**Description of the task**.
Starting at the line with "21/08/2026 (40, 1421)", retype each line exactly up to and including the final line of the records below.
++++++
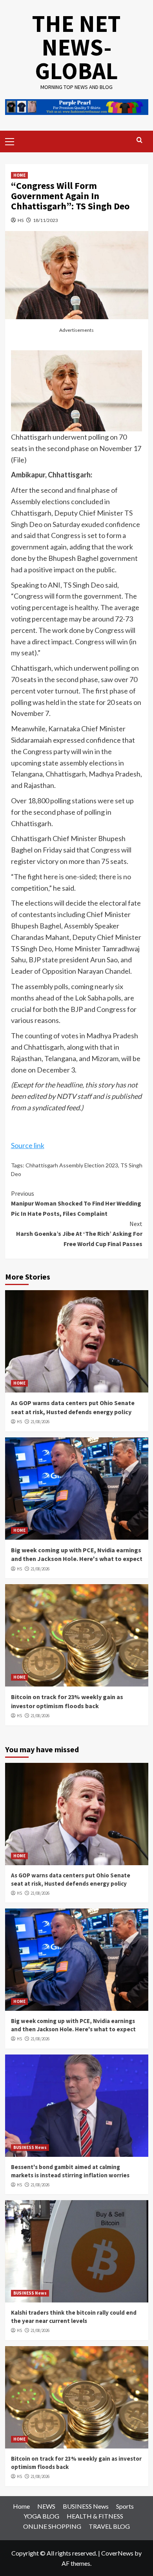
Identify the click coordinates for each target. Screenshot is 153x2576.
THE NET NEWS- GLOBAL (76, 47)
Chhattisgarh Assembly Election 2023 (72, 1165)
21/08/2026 (40, 1421)
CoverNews (117, 2553)
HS (21, 220)
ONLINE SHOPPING (52, 2526)
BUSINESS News (30, 2147)
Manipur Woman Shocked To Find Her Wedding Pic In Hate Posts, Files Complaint (76, 1203)
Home (21, 2506)
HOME (19, 175)
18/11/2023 (45, 220)
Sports (125, 2506)
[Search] (139, 140)
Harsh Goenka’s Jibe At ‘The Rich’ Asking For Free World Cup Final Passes (79, 1234)
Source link (27, 1145)
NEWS (46, 2506)
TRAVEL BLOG (109, 2526)
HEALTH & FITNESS (95, 2516)
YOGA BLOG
++++++
**Answer section**.
21/08/2026 (40, 1421)
CoverNews (117, 2553)
HS (21, 220)
ONLINE SHOPPING (52, 2526)
BUSINESS News (30, 2147)
Manipur Woman Shocked To Find Her Wedding Pic In Hate Posts, Files Complaint (76, 1203)
Home (21, 2506)
HOME (19, 175)
18/11/2023 (45, 220)
Sports (125, 2506)
[Search] (139, 140)
Harsh Goenka’s Jibe At ‘The Rich’ Asking For Free World Cup Final Passes (79, 1234)
Source link (27, 1145)
NEWS (46, 2506)
TRAVEL BLOG (109, 2526)
HEALTH & FITNESS (95, 2516)
YOGA BLOG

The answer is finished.